Weinanbau in der Umgebung von Jerusalem
Das Stadtgebiet des heutigen Jerusalems, das mit einer Fläche von rund 125 km2 natürlich wesentlich größer ist als das antike Jerusalem im 1. Jt. v. Chr. (max. 1 km2), bietet noch zusätzliche Erkenntnisse. Hier wurden durch intensive Oberflächenbegehungen und durch die Baumaßnahmen der letzten Jahrzehnte nicht nur antike Ortschaften, sondern auch eine Vielzahl von landwirtschaftlichen Einrichtungen in besonderer Dichte erfasst. Manche von ihnen lassen sich definitiv in die alttestamentliche Königszeit (1. Hälfte 1. Jt. v. Chr.) datieren. Nur sie sollen hier weiter betrachtet werden, auch wenn andere typologisch ähnliche Anlagen vielleicht ebenfalls in diese Zeit datiert werden könnten (Abb. 3).

------------------------

- **AUFGABE 1**
Erklären Sie in ein bis drei Sätzen, warum im Text zum Weinanbau um Jerusalem nur ein Teil der landwirtschaftlichen Anlagen weiter betrachtet wird.
- **AUFGABE 2**
Schreiben Sie aus dem Text zum Weinanbau um Jerusalem die Stelle von „Weinanbau in der“ bis „könnten (Abb. 3).“ wortgetreu ab.
Die Datensätze braucht man hier nicht.

- **VORLIEGENDE DATENSÄTZE**
------------------------

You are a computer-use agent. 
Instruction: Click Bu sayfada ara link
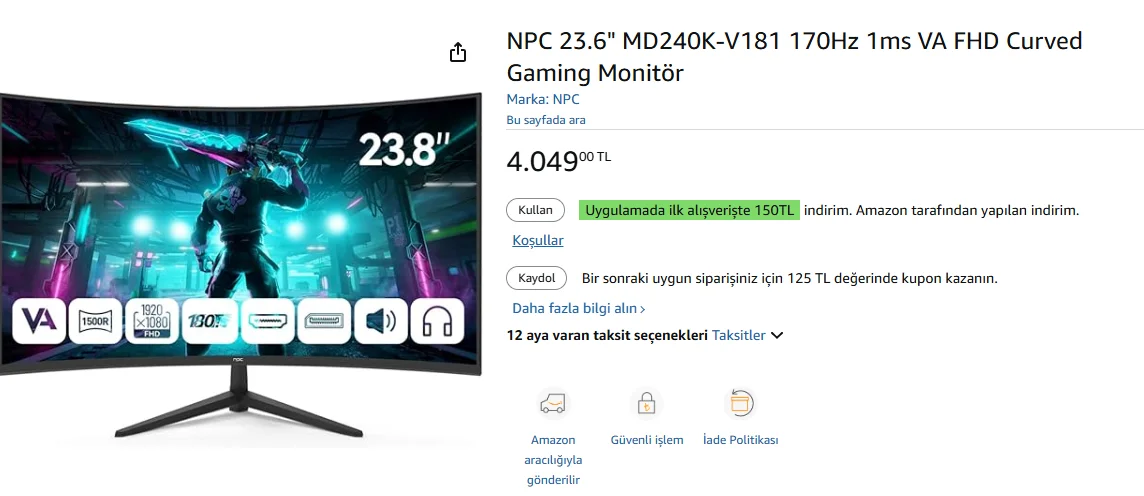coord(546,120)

------------------------

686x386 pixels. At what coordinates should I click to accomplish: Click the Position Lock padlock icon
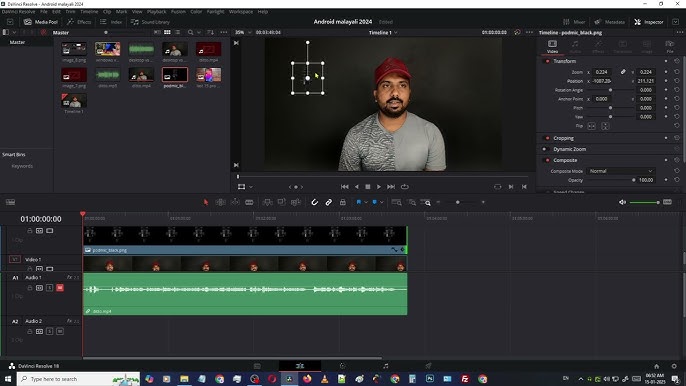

------------------------

- **MUSTERLÖSUNG 1**
Weiter betrachtet werden nur die Anlagen, die sich sicher in die alttestamentliche Königszeit (1. Hälfte des 1. Jt. v. Chr.) datieren lassen. Andere, ähnlich gebaute Anlagen könnten vielleicht auch aus dieser Zeit stammen, das ist aber nicht sicher.

- **MUSTERLÖSUNG 2**
Weinanbau in der Umgebung von Jerusalem
Das Stadtgebiet des heutigen Jerusalems, das mit einer Fläche von rund 125 km2 natürlich wesentlich größer ist als das antike Jerusalem im 1. Jt. v. Chr. (max. 1 km2), bietet noch zusätzliche Erkenntnisse. Hier wurden durch intensive Oberflächenbegehungen und durch die Baumaßnahmen der letzten Jahrzehnte nicht nur antike Ortschaften, sondern auch eine Vielzahl von landwirtschaftlichen Einrichtungen in besonderer Dichte erfasst. Manche von ihnen lassen sich definitiv in die alttestamentliche Königszeit (1. Hälfte 1. Jt. v. Chr.) datieren. Nur sie sollen hier weiter betrachtet werden, auch wenn andere typologisch ähnliche Anlagen vielleicht ebenfalls in diese Zeit datiert werden könnten (Abb. 3).